BEGIN Exercise inputs

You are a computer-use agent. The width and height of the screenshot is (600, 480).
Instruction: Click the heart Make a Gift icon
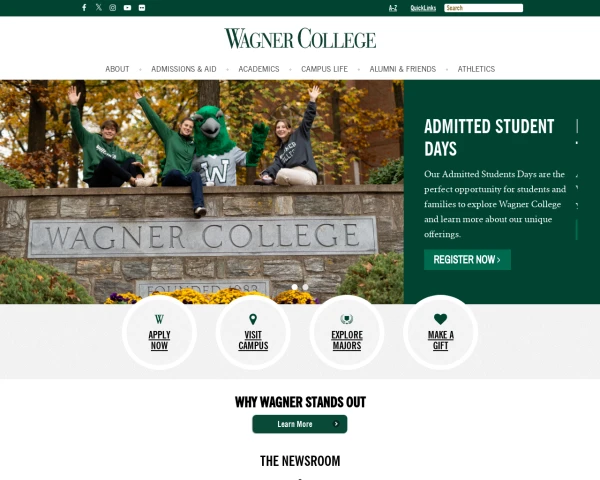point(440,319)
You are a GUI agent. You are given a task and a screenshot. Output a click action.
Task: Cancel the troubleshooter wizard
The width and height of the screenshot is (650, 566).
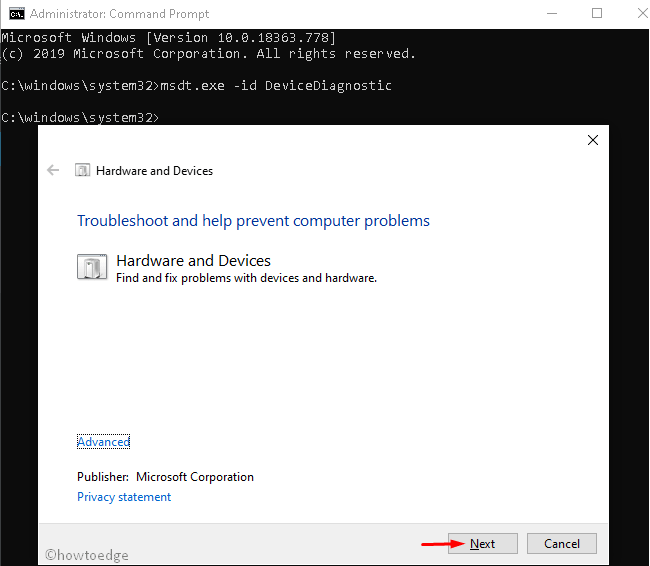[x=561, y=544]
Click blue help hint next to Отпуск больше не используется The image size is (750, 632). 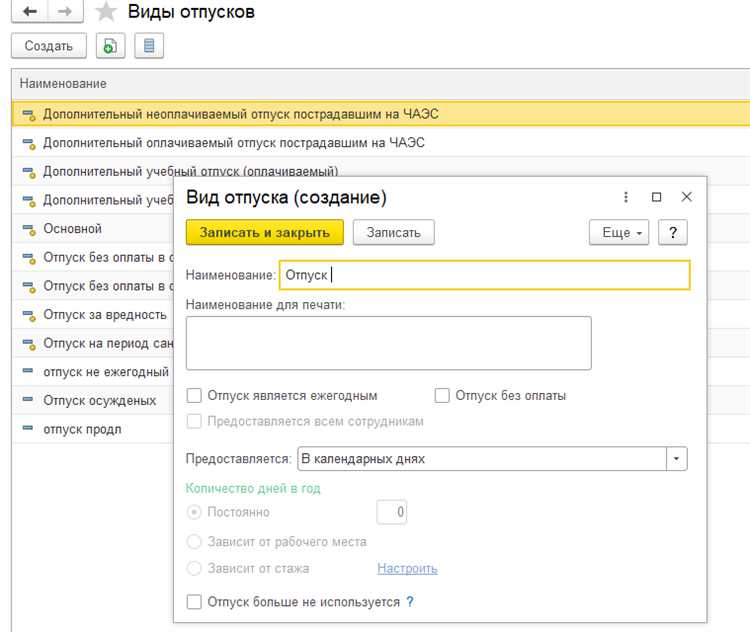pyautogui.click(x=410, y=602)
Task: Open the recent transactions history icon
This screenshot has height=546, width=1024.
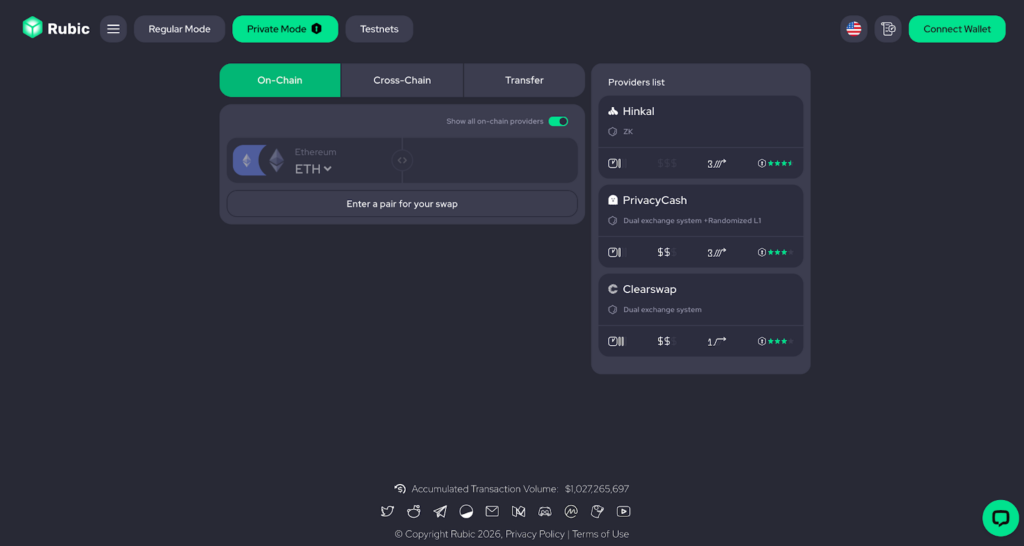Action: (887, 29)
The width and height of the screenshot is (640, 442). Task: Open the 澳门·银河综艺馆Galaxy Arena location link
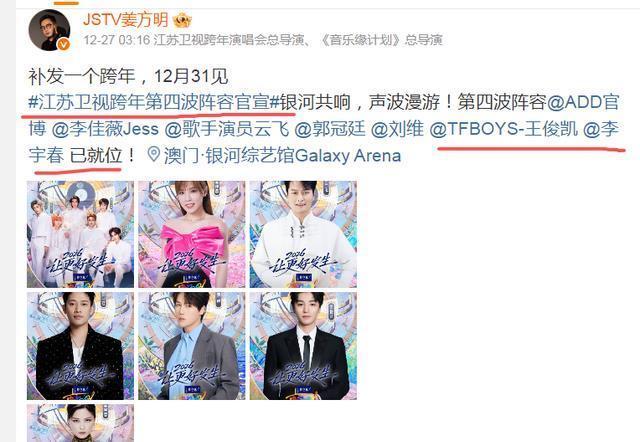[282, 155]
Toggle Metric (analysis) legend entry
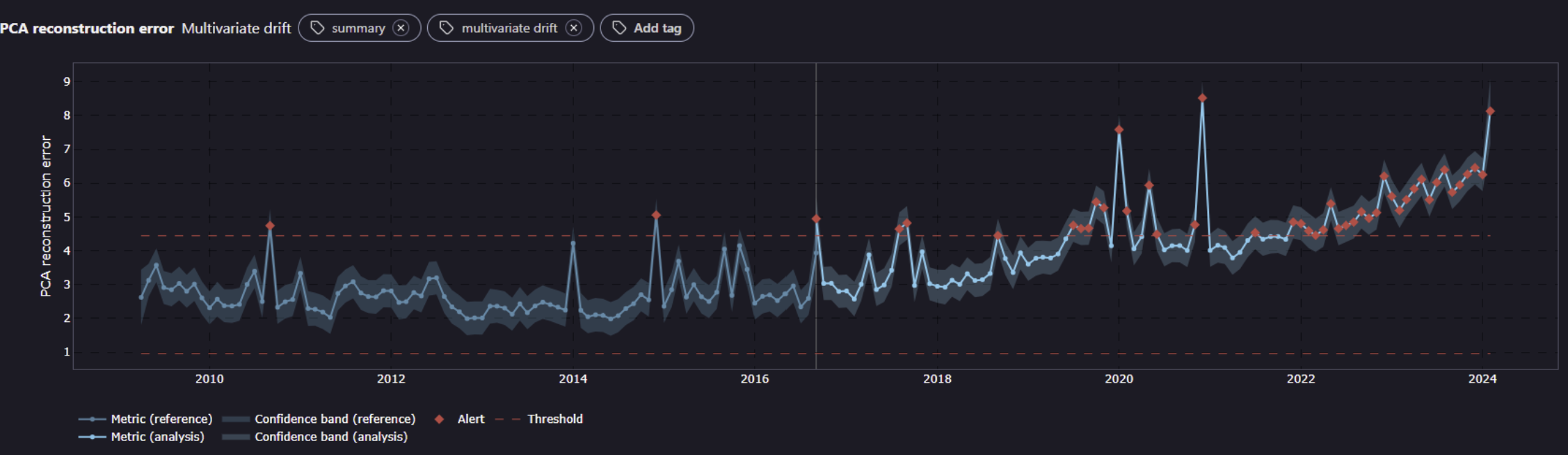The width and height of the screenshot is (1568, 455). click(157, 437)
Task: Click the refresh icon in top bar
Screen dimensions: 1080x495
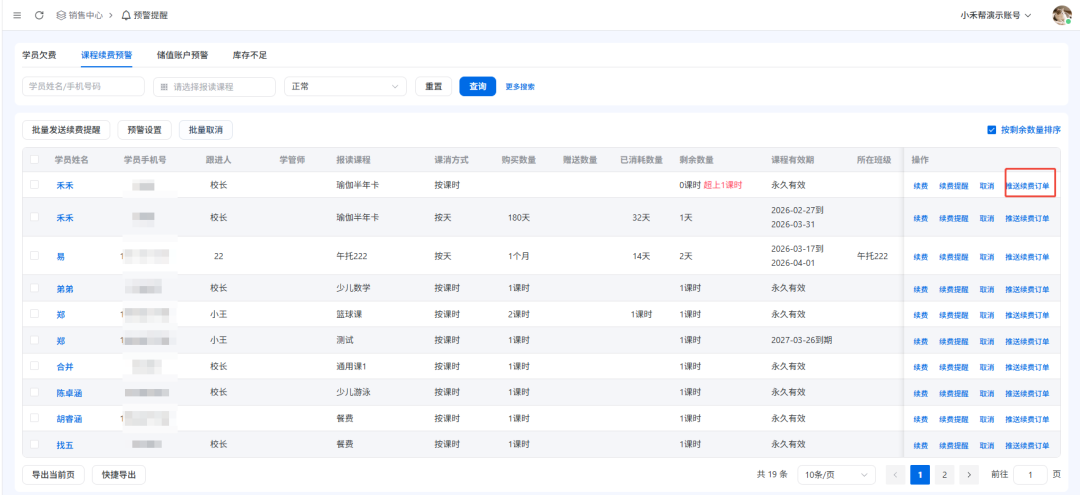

END Exercise inputs

▸ Brief: With pictures omitted, reproduce exactly the lines from the line containing "The width and height of the screenshot is (640, 442)." through the end of the data above.

▸ Reply to the task:
The width and height of the screenshot is (640, 442). Task: Open the 澳门·银河综艺馆Galaxy Arena location link
[282, 155]
Toggle Metric (analysis) legend entry
The width and height of the screenshot is (1568, 455). click(157, 437)
Task: Click the refresh icon in top bar
Screen dimensions: 1080x495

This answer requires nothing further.